I like a party, but am not very fond of tea….

I am currently en route to Boston for the ASM/ Microbe conference. I have never been to Boston before, nor have I attended a conference in the USA, so really looking forward to it. Maybe I will come across some characters as described in this post!

I think when you go to a conference as big as this, with lots of parallel sessions and sideshows, you need to have a very clear idea of what you want to focus on before you go. Otherwise it is very easy to suffer information overload.

Therefore my objectives are as follows:

  • Improve my knowledge of antibiotic stewardship.
  • Find out what future innovations are being planned for the Kiestra TLA
  • Become really familiar with the current Rapid PCR platforms and their test profiles.

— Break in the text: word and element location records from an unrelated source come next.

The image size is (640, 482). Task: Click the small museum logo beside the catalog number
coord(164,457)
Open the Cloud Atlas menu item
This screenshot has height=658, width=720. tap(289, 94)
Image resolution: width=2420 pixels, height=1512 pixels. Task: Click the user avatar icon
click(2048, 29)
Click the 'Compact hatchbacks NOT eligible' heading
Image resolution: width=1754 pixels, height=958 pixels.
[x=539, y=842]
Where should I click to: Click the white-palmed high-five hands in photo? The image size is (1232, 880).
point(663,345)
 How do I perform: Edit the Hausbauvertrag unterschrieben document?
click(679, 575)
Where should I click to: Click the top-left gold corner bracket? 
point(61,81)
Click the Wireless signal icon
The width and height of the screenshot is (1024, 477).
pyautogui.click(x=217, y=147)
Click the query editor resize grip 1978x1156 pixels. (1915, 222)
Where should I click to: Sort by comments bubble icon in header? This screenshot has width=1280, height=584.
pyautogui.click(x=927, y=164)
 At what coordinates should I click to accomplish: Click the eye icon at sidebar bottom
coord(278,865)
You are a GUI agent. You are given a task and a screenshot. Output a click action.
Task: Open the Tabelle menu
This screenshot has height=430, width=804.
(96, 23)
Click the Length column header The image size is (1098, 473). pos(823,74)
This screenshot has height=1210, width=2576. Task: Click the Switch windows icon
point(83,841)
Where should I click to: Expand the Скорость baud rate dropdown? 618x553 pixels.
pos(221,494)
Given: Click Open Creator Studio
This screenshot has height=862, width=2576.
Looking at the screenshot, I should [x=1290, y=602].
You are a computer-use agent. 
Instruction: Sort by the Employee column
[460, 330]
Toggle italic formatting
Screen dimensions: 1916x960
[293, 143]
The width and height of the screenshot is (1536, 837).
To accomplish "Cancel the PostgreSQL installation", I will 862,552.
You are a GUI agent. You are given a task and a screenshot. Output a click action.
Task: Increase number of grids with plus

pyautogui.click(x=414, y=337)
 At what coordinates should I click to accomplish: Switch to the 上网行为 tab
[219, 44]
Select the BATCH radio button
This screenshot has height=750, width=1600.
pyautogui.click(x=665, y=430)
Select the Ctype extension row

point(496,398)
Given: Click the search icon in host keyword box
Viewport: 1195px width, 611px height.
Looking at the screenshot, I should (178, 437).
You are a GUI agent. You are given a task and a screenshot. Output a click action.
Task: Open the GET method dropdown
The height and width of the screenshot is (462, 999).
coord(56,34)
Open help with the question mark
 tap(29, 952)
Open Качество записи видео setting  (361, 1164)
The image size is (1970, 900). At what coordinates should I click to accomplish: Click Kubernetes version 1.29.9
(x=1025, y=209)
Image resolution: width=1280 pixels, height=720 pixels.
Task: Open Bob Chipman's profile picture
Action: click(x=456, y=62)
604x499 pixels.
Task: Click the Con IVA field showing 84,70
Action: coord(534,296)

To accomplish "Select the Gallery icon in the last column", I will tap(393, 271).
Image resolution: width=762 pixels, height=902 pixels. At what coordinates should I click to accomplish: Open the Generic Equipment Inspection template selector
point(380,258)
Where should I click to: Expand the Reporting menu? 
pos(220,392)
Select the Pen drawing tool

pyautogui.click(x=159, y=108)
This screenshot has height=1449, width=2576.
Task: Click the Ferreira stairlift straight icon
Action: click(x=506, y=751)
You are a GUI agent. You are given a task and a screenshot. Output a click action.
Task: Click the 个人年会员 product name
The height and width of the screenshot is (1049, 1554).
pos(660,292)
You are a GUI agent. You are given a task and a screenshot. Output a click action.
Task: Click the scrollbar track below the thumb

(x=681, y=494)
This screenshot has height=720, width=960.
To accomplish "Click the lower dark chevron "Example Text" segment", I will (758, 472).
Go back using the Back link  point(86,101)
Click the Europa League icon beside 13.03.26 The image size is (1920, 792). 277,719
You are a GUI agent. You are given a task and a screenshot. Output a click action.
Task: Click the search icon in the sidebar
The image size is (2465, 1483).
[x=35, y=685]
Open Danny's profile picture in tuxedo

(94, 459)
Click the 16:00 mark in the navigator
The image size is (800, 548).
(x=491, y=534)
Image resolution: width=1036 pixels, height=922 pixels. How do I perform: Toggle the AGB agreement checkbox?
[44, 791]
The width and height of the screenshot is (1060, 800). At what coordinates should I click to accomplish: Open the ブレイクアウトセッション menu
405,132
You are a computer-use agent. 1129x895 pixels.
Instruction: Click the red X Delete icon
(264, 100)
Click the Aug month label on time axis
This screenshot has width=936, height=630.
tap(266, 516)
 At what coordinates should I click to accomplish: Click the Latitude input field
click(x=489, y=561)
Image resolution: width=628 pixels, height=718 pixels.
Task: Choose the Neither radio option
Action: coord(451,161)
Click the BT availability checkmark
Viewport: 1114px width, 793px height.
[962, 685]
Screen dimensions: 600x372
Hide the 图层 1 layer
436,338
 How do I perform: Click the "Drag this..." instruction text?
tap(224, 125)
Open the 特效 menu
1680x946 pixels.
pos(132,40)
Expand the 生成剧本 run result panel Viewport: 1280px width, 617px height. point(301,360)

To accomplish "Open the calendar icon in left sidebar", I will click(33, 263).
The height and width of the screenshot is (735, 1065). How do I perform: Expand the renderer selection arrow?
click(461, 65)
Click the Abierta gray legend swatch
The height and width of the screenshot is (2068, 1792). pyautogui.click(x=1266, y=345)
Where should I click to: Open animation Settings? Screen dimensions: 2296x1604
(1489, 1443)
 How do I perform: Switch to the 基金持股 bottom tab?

Anything else is a bonus. 

And I certainly hope to see plenty of Boston as well.

So no more blog posts for the next week. Look forward to getting down to some serious writing when I return, hopefully with the batteries recharged, and with lots of new ideas!


“Conference stereotypes”

A lighthearted post for the weekend… which may or may not be applied to microbiology conferences. 

Conference Crawler: Every institution has one, possibly even every microbiology lab. Always on conference leave, floating from one conference to another, leaving little time in between for work. Abstract view of reality, good theoretical knowledge, but difficulty in dealing with practical “real life” problems. Lots of mini-shampoo bottles in soap bag.

Conference Businessman: Often found wandering the conference venue dressed in a suit (it’s not a wedding, nor a funeral…), and carrying a briefcase/shoulder bag. Looks more important than job suggests. Aloof, often mistaken for industry rep.

Conference Critic: Insists on standing up at the end of every talk to deliver a comment or a question, usually questioning the speakers findings. Inflated sense of self importance, likes sound of own voice.

Conference Networker: Knows everyone at conference, difficult to speak to for more than two minutes before he/she wanders off. Always has glass or coffee cup in hand. Inevitably arrives late for presentations.

Conference Plenary Speaker: Often elderly and may be difficult of hearing. Capable of delivering talk in his/her sleep and often does. Often delivers highly evidence based, but also highly tedious talks. Usually disappears into thin air immediately afterwards.

Conference Photographer: Attends every talk armed with an I-Pad or I-Phone. (No other apparatus will do). Insists on photographing every powerpoint slide with aforementioned apparatus. Often deficient in listening skills.

Conference Shopper: Rarely found at conference venue, well dressed, not always female.


p.s. Looking forward to going to the ECCMID conference next year in Barcelona (chosen primarily on venue). Hopefully I will not fulfil too many of these stereotypes!